The NFT industry has grown exponentially and it is showing no signs of slowing down. In 2019, the NFT industry grew by 17% and it was forecasted to grow by 50% in 2020. This level of market capitalisation is astounding as it created over US$200 million in gross value in less than two years. The 2020 market capitalisation value ended up exceeding US$550 million, which shows how popular this industry is becoming.
Though NFTs have been around as early as 2015, they have only since received a surge of retail interest due to the following factors: the rising normalisation of cryptocurrency, advances of blockchain technology and the COVID-19 pandemic stay-at-home restrictions. With a significantly greater portion of time spent at home, people were more likely to spend money online.
What are the benefits of NFTs?
Unlike physical assets which face the risk of replication, the blockchain technology, where NFTs are stored, (which is also behind Bitcoin) acts as an absolute certificate of authenticity. Every single NFT on the market has an unmodifiable ledger of its history of ownership, which CoinDesk explains “cannot be destroyed, removed or replicated”. Whilst a physical painting can be stolen, replicated, and sold in the black market, NFTs cannot.
Furthermore, NFTs are indivisible. Unlike a $10 note or a bitcoin, which can be easily exchanged/divided, NFTs represent a niche phenomenon in that no two NFTs are the same. They exist exclusively as a whole and single item. No two NFTs are identical even if they exist in the same platform, game or even in the same collection. These digital collectibles can’t be copied, and that’s where the value and attraction comes in.
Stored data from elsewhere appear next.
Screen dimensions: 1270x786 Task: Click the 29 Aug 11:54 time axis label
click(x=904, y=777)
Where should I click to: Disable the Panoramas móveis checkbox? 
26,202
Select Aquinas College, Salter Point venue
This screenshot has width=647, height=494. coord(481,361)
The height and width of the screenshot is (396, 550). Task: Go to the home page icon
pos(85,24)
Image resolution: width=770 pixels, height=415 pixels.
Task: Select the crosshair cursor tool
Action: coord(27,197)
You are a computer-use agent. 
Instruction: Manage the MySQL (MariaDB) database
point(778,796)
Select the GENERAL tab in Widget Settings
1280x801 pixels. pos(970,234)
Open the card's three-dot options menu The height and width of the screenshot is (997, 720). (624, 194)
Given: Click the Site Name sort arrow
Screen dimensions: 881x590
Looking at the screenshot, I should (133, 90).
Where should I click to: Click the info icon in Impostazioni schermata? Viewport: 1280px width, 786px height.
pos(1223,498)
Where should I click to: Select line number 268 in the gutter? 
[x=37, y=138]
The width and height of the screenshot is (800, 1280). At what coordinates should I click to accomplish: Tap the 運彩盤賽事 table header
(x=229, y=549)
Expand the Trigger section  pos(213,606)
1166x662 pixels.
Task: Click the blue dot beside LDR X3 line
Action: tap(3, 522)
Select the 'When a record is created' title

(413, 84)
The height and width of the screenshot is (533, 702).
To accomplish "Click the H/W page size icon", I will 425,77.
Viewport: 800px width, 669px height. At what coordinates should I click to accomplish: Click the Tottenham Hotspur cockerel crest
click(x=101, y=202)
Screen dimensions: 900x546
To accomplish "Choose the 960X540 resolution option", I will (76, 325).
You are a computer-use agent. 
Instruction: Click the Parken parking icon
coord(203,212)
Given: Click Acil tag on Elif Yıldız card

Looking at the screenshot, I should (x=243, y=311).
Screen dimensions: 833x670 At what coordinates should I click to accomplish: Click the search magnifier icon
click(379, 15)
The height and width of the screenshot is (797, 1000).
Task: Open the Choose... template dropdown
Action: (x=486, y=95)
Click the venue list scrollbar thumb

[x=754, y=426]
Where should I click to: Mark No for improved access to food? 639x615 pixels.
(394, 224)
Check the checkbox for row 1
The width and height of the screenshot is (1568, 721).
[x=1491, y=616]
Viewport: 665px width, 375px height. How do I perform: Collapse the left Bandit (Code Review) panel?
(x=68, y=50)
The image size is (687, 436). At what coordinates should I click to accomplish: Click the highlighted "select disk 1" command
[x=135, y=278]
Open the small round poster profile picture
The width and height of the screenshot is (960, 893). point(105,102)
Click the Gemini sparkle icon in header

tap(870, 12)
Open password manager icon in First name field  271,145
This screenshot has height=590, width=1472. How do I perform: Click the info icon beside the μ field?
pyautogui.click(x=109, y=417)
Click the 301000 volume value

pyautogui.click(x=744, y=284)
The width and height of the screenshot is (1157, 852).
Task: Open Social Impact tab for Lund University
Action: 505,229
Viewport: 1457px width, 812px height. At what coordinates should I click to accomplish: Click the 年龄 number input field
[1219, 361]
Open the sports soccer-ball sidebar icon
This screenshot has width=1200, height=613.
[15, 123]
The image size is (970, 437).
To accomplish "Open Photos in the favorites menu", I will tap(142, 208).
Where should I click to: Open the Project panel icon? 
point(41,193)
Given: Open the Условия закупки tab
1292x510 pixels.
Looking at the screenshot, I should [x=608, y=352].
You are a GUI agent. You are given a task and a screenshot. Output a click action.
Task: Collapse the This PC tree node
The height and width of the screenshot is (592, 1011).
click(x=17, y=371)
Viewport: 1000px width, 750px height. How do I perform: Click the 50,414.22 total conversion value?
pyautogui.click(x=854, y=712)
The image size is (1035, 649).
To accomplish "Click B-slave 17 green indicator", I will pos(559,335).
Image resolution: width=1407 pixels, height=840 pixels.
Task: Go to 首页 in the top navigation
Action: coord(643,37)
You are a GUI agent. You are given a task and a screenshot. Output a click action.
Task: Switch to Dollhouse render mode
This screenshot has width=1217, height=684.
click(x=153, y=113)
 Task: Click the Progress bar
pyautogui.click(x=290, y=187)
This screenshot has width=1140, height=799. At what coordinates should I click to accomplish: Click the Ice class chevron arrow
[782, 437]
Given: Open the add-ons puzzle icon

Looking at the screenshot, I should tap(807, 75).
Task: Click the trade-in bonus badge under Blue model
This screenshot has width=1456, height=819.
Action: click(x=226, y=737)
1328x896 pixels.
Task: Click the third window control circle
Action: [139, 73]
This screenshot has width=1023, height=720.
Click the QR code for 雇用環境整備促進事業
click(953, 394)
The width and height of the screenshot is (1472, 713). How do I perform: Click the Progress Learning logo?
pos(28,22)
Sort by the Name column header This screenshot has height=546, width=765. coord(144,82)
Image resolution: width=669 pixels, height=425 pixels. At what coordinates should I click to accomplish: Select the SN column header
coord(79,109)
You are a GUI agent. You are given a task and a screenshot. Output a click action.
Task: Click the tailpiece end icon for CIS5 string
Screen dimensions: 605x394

Additionally, ownership of NFTs is immutable – purchasers/collectors are the ones who actually possess these tokens, not the companies that create them. This is in direct contrast with examples like buying music or movies on the app store where users merely purchase the licence to view the products. It is this sense of ownership that provides NFTs with such a competitive edge in the market and explains why some of these are selling for such extreme prices.
Practical uses of NFTs
On top of the collectibles side, individuals can buy in-game assets in the form of NFTs. These assets provide gamers with the ability to create and monetise structures like casinos, racecourses and theme parks in virtual worlds. For example, one investor spent more than $200,000 to purchase a segment of a digital racing track in the F1 Delta game, allowing the owner to receive 5% dividends from all subsequent races taking place on it. Thus, in addition to the capital appreciation of tokens, there are other practical uses which exist.
How do people buy NFTs?
NFTs are bought and traded in the market just like other cryptocurrencies, albeit predominantly traded with Ethereum. There is a plethora of marketplaces that investors can visit to explore the different tokens on offer; Nifty Gateway, MarkersPlace and Decentraland, just to name a few. There are some sites such as NBA Top Shot which also accept payment in USD.
The reason why NFTs are primarily traded with Ethereum is because they are mostly built using the Ethereum token standards of either ERC-271 or ERC-1155. These are essentially blueprints created by Ethereum that enable software developers to easily deploy NFTs and ensure they’re compatible with the broader ecosystem, including crypto exchanges and wallet services.
As we can see, NFTs are complex and difficult to grasp. Before making purchases in such an asset class, investors should fully understand the basic fundamentals and reasonings behind its surge in popularity.
Sources: CoinDesk, CNBC, Financial Review, Forbes, Chain Clash, Decrypt
The authors of this publication are not qualified to provide financial or investment advice and as such the content provided should not be construed in this manner. All information is intended purely for educational purposes and is provided for the personal interest of UNIT members. The opinions expressed within the article do not reflect those of UNIT as an organisation, its partners or its sponsors.